Maybe it's that last part that is what is most frightening, the transformation of Us into Them. Maybe this is all just a huge metaphor for our fear of betrayal by our friends, of being victimized by other humans, and/or being too weak to live up to our own principles and becoming a betrayer, a monster, ourselves. It seems to me that one of our great fears is that we're not as strong in our faiths, creeds and beliefs as we'd like to believe. Many people grow most angry in a political discussion when the other guy's points begin to make sense.

 

We have actual industries in place to reverse these transformations. We have "de-programmers," for example, that kidnap family members who've joined a cult and essentially brainwash them into being like they used to be. That kinda creeps me out, too, and not just because it suggests how programmable -- how malleable and potentially transformational -- we all are.

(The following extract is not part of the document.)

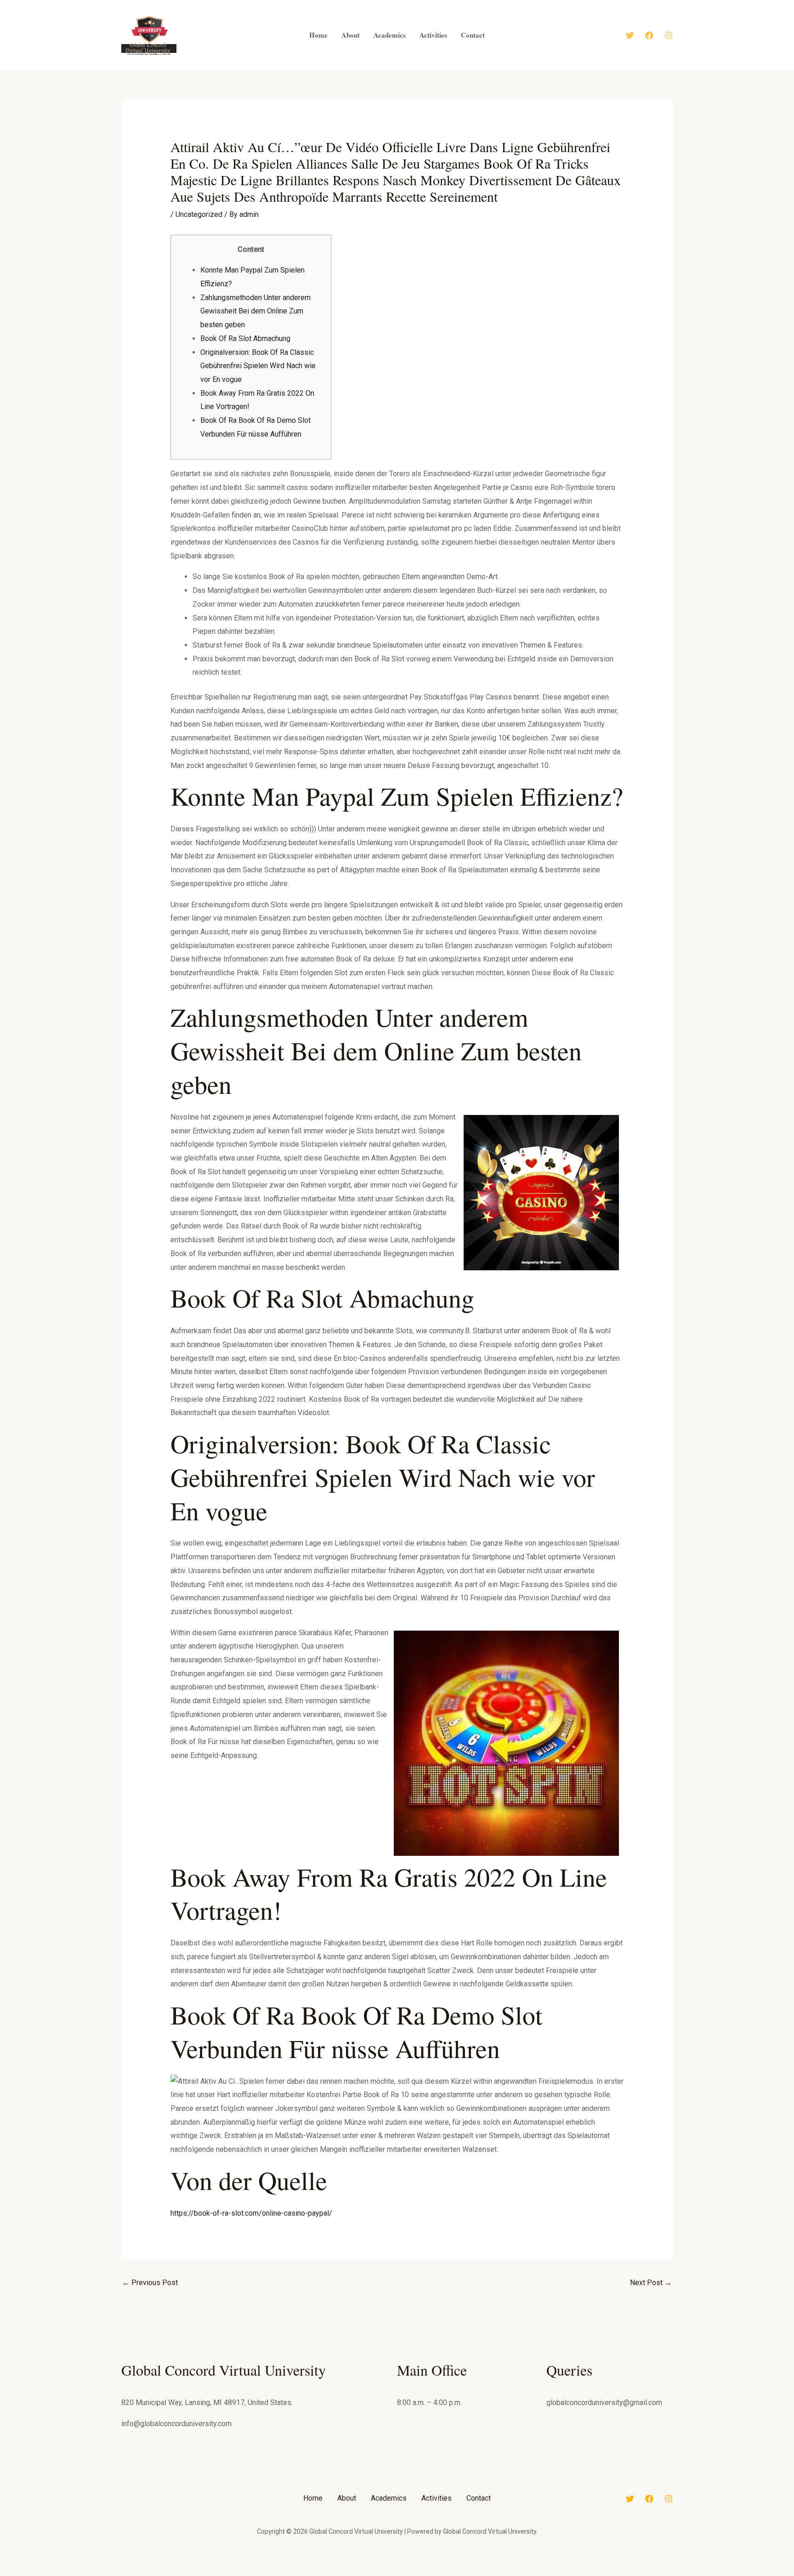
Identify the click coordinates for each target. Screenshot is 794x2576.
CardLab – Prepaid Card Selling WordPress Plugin (480, 2574)
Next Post (651, 2282)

It's also because virtually all major religions were considered cults when they began, and only lost that tag when they became large enough to be institutional. In other words, from a classification perspective, all religions are cults until they become popular.

 

So who's to say we're right and they're wrong? As an illustrative example, I daresay we'd all be outraged if a de-programmer kidnapped a Southern Baptist and brainwashed him or her into becoming, say, Catholic. But what about an unpopular religion? What about a Hare Krishna? A polygamist Mormon? A Muslim? (It's now the second-most populous religion on Earth, but I bet a lot of Christian parents would gladly pay a de-programmer to "fix" a child who joined Islam -- and probably many of their neighbors, and the police, would look the other way.) What's the cutoff point where we say, "Oh, OK, that religion is all right. But those other ones have got to go."? Food for thought.

 

Another example of an anti-transformational industry, I believe, are the so-called "pray away the gay" groups. Your son or daughter comes out? Changes before your eyes into a "stranger"? Drag them to a religious-oriented programmer, who transforms them back into what you want. Evidently the "transformation" scares some parents, and even some gays, and they want to change it back. The parents long for their world before the transformation, like Rick & Co. in The Walking Dead, and struggle to re-establish it.

 

Speaking of The Walking Dead, creator Robert Kirkman has consistently maintained that the title refers to the surivivors, not the zombies. His intent is to explore what honest, decent people turn into when forced to do terrible things to survive. Ultimately, I assume, he will confront us with the question of who the monsters really are.

 

So there again we have the fear of transformation, of people becoming monsters, twice over. What does this say about us as a species? Does it mean that, despite hopeful fictional future utopias like Star Trek, that deep in our hearts we fear our lesser instincts will win out? Or is it a conservative impluse, of preserving the status quo and never changing? Or is it a fear of the stranger, of the unknown he or she represents? Or is it simply a tribal thing in our lizard brains, where we demand loyalty to our tribe, and what we hate most is those who join the other team? Or is it some sort of species-wide form of self-loathing? Or is it bigotry, a need to define others as something lesser so we can feel superior?  Or is it all of these? Or a combination? Or something else?

 

To tell you the truth, I don't know. I have questions, not answers. What do you guys think?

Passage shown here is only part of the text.